Problem to solve
Word for word, copy out the records given below.
=== Input data ===
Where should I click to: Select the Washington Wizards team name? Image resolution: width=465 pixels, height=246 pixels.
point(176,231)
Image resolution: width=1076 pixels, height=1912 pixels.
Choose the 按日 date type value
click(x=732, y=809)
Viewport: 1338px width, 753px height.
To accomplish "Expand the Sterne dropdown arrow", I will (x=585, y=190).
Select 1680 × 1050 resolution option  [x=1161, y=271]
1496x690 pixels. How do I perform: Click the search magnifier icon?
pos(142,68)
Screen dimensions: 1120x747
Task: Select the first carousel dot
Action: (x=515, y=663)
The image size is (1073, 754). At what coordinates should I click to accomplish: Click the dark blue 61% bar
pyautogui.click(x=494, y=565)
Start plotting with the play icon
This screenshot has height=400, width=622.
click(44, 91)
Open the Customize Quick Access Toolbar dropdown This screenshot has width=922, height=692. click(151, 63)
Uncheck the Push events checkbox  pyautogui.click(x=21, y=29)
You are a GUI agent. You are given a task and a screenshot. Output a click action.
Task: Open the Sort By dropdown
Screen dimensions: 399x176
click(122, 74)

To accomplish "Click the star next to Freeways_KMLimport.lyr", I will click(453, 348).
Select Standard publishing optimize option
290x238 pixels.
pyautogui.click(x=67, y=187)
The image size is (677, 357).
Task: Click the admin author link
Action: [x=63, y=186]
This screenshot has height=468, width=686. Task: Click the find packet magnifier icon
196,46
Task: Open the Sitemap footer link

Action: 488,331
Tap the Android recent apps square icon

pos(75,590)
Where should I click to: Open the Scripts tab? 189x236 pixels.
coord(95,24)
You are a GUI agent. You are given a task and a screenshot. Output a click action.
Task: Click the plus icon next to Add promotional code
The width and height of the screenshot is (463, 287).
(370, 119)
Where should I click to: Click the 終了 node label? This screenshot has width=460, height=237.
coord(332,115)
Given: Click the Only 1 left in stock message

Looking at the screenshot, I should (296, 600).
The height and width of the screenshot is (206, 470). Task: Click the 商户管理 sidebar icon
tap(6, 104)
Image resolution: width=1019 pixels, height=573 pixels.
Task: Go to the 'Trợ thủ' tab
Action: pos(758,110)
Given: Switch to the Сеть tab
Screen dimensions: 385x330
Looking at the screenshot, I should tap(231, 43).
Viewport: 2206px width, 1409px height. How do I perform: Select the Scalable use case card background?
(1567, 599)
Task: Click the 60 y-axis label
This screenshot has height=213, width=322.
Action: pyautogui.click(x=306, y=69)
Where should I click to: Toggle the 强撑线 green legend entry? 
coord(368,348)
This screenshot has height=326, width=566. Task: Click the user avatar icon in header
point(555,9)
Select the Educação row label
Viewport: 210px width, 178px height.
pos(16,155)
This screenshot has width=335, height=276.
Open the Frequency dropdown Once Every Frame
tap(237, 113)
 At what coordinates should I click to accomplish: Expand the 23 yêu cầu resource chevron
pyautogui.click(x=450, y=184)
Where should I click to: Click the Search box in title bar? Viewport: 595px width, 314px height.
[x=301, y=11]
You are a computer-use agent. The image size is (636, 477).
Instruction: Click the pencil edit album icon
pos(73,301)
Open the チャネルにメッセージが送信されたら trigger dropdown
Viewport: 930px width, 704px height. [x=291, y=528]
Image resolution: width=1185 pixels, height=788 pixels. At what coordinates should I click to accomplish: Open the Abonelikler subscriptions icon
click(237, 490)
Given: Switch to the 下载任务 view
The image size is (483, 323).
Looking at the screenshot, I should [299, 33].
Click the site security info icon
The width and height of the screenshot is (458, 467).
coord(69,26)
===
Written answer
Where should I click to: Select the Washington Wizards team name? Image resolution: width=465 pixels, height=246 pixels.
point(176,231)
Image resolution: width=1076 pixels, height=1912 pixels.
Choose the 按日 date type value
click(x=732, y=809)
Viewport: 1338px width, 753px height.
To accomplish "Expand the Sterne dropdown arrow", I will (x=585, y=190).
Select 1680 × 1050 resolution option  [x=1161, y=271]
1496x690 pixels. How do I perform: Click the search magnifier icon?
pos(142,68)
Screen dimensions: 1120x747
Task: Select the first carousel dot
Action: (x=515, y=663)
The image size is (1073, 754). At what coordinates should I click to accomplish: Click the dark blue 61% bar
pyautogui.click(x=494, y=565)
Start plotting with the play icon
This screenshot has height=400, width=622.
click(44, 91)
Open the Customize Quick Access Toolbar dropdown This screenshot has width=922, height=692. click(151, 63)
Uncheck the Push events checkbox  pyautogui.click(x=21, y=29)
You are a GUI agent. You are given a task and a screenshot. Output a click action.
Task: Open the Sort By dropdown
Screen dimensions: 399x176
click(122, 74)

To accomplish "Click the star next to Freeways_KMLimport.lyr", I will click(453, 348).
Select Standard publishing optimize option
290x238 pixels.
pyautogui.click(x=67, y=187)
The image size is (677, 357).
Task: Click the admin author link
Action: [x=63, y=186]
This screenshot has height=468, width=686. Task: Click the find packet magnifier icon
196,46
Task: Open the Sitemap footer link

Action: 488,331
Tap the Android recent apps square icon

pos(75,590)
Where should I click to: Open the Scripts tab? 189x236 pixels.
coord(95,24)
You are a GUI agent. You are given a task and a screenshot. Output a click action.
Task: Click the plus icon next to Add promotional code
The width and height of the screenshot is (463, 287).
(370, 119)
Where should I click to: Click the 終了 node label? This screenshot has width=460, height=237.
coord(332,115)
Given: Click the Only 1 left in stock message

Looking at the screenshot, I should (296, 600).
The height and width of the screenshot is (206, 470). Task: Click the 商户管理 sidebar icon
tap(6, 104)
Image resolution: width=1019 pixels, height=573 pixels.
Task: Go to the 'Trợ thủ' tab
Action: pos(758,110)
Given: Switch to the Сеть tab
Screen dimensions: 385x330
Looking at the screenshot, I should tap(231, 43).
Viewport: 2206px width, 1409px height. How do I perform: Select the Scalable use case card background?
(1567, 599)
Task: Click the 60 y-axis label
This screenshot has height=213, width=322.
Action: pyautogui.click(x=306, y=69)
Where should I click to: Toggle the 强撑线 green legend entry? 
coord(368,348)
This screenshot has height=326, width=566. Task: Click the user avatar icon in header
point(555,9)
Select the Educação row label
Viewport: 210px width, 178px height.
pos(16,155)
This screenshot has width=335, height=276.
Open the Frequency dropdown Once Every Frame
tap(237, 113)
 At what coordinates should I click to accomplish: Expand the 23 yêu cầu resource chevron
pyautogui.click(x=450, y=184)
Where should I click to: Click the Search box in title bar? Viewport: 595px width, 314px height.
[x=301, y=11]
You are a computer-use agent. The image size is (636, 477).
Instruction: Click the pencil edit album icon
pos(73,301)
Open the チャネルにメッセージが送信されたら trigger dropdown
Viewport: 930px width, 704px height. [x=291, y=528]
Image resolution: width=1185 pixels, height=788 pixels. At what coordinates should I click to accomplish: Open the Abonelikler subscriptions icon
click(237, 490)
Given: Switch to the 下载任务 view
The image size is (483, 323).
Looking at the screenshot, I should [299, 33].
Click the site security info icon
The width and height of the screenshot is (458, 467).
coord(69,26)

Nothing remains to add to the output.